## PROMPT
Below is a set of entries. Print the line that contains "Kitchen Cabinets With" and every later line word for word, through the final one.

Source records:
----

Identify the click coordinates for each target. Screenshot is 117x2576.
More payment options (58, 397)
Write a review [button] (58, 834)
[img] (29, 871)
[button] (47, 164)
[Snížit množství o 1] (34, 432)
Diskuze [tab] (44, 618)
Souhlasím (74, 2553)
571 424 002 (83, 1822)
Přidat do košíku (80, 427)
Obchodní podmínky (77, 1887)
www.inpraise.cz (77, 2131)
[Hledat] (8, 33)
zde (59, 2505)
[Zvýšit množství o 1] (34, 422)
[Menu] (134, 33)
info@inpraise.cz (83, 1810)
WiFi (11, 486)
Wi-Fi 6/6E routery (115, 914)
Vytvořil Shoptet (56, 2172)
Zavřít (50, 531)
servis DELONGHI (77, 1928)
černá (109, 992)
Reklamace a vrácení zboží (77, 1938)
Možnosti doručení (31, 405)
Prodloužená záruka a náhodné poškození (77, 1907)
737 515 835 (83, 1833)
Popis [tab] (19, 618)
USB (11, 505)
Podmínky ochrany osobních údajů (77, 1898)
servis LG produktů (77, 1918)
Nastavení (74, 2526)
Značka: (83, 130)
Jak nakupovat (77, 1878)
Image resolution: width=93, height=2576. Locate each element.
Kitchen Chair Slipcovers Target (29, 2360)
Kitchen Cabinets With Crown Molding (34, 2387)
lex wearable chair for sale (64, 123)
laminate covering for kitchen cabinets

----

## TASK OUTPUT
Kitchen Cabinets With Crown Molding (34, 2387)
lex wearable chair for sale (64, 123)
laminate covering for kitchen cabinets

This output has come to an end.